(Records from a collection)
====

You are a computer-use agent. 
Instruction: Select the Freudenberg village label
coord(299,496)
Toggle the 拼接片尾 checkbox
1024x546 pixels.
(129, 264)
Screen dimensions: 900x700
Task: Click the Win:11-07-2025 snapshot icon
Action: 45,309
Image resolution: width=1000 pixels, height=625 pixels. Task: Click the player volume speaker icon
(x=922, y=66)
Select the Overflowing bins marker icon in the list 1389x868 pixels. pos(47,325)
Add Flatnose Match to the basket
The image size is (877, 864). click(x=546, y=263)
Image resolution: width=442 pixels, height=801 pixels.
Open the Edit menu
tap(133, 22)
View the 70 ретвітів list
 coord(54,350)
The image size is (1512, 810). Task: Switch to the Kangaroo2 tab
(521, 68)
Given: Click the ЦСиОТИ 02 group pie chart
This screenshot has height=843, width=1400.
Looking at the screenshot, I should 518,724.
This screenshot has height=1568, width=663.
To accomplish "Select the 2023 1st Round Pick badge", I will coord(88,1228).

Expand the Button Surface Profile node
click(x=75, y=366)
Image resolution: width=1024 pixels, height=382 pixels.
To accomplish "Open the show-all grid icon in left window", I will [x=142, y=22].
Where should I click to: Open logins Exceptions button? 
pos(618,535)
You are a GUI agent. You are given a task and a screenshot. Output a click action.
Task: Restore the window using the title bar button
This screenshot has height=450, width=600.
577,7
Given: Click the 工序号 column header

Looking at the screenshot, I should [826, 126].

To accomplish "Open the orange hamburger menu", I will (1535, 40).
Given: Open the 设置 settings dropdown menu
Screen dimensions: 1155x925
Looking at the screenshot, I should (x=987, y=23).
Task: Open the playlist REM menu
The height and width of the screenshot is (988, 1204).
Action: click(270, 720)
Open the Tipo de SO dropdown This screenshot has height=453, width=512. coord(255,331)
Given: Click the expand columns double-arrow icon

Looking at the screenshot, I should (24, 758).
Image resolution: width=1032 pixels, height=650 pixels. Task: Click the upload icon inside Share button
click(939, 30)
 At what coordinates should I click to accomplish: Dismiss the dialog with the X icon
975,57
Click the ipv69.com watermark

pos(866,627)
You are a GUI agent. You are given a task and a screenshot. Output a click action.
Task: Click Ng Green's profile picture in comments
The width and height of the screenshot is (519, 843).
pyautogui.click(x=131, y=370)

====

◆ Work request: Write the number of lines above that contain the string "window", and nothing besides.

◆ Problem solution: 2